Приятельница, не близкая, обижается. Но мы не в той степени знакомства, чтобы я начала объяснять. На перекрестке от дома приятельницы до моего я попала в аварию. Беременная Симой, и так с постоянной угрозой выкидыша. В меня въехал мальчик, только восемнадцать лет исполнилось. Родители подарили ему машину на совершеннолетие. Но права не покупал, честно получил, сдал с пятой попытки. Он сам плакал. Инспектор кидался ко мне – я держалась за живот – и к мальчику – тот плакал и звонил родителям. Не знал, что делать. Мы мирно разошлись, но я с тех пор стараюсь объезжать злополучный перекресток. Все время вспоминаю тот момент – удар, пояс безопасности, сильно перетянувший низ живота. Потом были больница, сохранение, капельницы, уколы. Родилась Сима. Но страх не уходил, хотя и ее я возила туда-сюда в детском кресле. Уже не гоняла, как раньше, да и водить разлюбила, хотя в молодости наслаждалась дорогой, чувством руля.

* * *

Один мой знакомый рассказывал, что считал свою маму русалкой. Он многое не помнил из своего детства, но отдельные ситуации память воспроизводила четко. Мама набирала ванну, включая только горячую воду, и заставляла его сидеть в этой бане. В ванной запотевало маленькое зеркало, привинченное над раковиной, вся комната заполнялась густым паром. Он сидел и дышал. Мама капала в воду что-то из флакончика, который держала при себе. Знакомый думал, что это была микстура, непременно волшебная и русалочья. После процедур он удивительным образом выздоравливал. Вот я думаю, что капала ему мама? Масло чайного дерева? Эвкалиптовое? Ароматерапия иногда действует лучше всех лекарств, если верить, что твоя мама – волшебница, да еще и русалка.

* * *

Еще одна встреча. Думала, что уже ничему не могу удивиться. В первом ряду сидел дедушка со слуховым аппаратом. Очень активно задавал вопросы. И так же активно поправлял слуховой аппарат, чтобы лучше слышать. Аппарат как-то сконнектился с моим микрофоном, и стоило дедушке поднести руку к уху, как микрофон начинал издавать противный писк на ультразвуке. Причем громкий. Заодно и фонить. Все в зале подпрыгивали от неожиданности. Я, честно признаться, тоже. Встреча прошла хорошо. Дедушка задал очередной вопрос, и мне не пришлось на него отвечать – сидящие в зале читательницы дедушкиного возраста сами принялись ему отвечать. Громко и все разом. Будто в тот момент его на том же ультразвуке пилила не одна жена, а двадцать. Я ему не завидовала.

* * *

Снова Питер. Я уже не начинающий автор, а достаточно известный.

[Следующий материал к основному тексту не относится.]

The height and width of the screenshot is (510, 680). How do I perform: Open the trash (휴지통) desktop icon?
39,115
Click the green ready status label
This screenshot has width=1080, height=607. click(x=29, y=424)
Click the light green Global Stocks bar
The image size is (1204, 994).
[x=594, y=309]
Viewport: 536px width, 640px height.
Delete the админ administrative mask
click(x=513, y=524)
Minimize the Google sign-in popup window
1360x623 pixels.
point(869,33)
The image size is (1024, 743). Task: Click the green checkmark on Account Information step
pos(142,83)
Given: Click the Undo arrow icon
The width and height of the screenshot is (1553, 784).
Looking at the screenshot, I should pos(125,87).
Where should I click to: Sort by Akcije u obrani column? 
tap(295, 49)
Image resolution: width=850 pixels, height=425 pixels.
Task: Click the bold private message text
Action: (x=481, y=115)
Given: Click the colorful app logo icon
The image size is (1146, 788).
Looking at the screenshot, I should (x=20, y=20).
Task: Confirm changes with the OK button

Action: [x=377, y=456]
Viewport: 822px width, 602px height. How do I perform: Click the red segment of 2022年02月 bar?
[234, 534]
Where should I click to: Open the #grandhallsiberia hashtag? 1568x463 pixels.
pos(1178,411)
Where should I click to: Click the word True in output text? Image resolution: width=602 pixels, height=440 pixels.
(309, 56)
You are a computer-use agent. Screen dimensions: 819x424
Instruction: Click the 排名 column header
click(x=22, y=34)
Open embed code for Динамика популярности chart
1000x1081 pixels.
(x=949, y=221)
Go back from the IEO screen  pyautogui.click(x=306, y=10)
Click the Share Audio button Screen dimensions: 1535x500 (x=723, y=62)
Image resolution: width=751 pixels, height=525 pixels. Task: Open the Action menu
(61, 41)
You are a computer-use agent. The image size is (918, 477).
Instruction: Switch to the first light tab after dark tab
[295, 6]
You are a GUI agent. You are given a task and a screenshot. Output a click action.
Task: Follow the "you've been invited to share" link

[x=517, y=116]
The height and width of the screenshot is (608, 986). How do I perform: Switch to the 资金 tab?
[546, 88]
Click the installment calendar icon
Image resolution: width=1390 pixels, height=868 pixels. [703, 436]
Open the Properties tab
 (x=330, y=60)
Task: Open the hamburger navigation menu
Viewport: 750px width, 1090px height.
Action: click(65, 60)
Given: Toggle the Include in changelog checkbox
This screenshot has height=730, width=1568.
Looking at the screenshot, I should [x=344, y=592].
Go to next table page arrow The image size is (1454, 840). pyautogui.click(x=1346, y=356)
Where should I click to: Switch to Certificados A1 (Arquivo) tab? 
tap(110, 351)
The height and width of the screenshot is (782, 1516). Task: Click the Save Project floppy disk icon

Приехала на престижный фестиваль. Ведущая – девушка, очень милая, немного пугливая. Идет прямая трансляция. Две камеры. Девушка тушуется и замолкает. Проходит минута, вторая. Девушка так и не находит в себе сил собраться с мыслями и начать встречу. Начинаю сама. Приветствую зрителей, пытаюсь шутить, рассказываю о вышедшей новинке. Предлагаю задавать вопросы из зала. Через пять минут девушка-ведущая начинает горько рыдать. С грохотом бросает микрофон на стеклянный столик и выбегает из зала. Сорок пять минут я сама себе задаю вопросы и сама же на них отвечаю. Выхожу. На меня набрасывается женщина из числа организаторов.

– Почему вы так поступили? – кричит она.

– Как?

– Вы не дали Свете возможность собраться! Зачем вы так с ней? Она прочитала вашу книгу! Целиком! Очень хотела вести встречу! А вы так с ней поступили! – кричит организатор.

– Она молчала. Что я должна была делать?

– Вы должны были проявить понимание! – обиделась организатор.

После встречи я отправилась в ближайшее кафе, где собиралась встретиться с подругой, переехавшей из Москвы. Подруга опаздывала уже на сорок минут. Я заказала десерт.

– Он у вас свежий? – уточнила у официанта.

– Конечно! – ответил тот.

Десертом можно было забивать гвозди. Его точно испекли при Петре Первом.

– Вы же говорили, что свежий, – сказала я официанту. Тот взял мою десертную ложку, отковырнул десерт с тарелки, прожевал и возмущенно выдал:

– Нормальный. Не протух же. Чего вы придираетесь?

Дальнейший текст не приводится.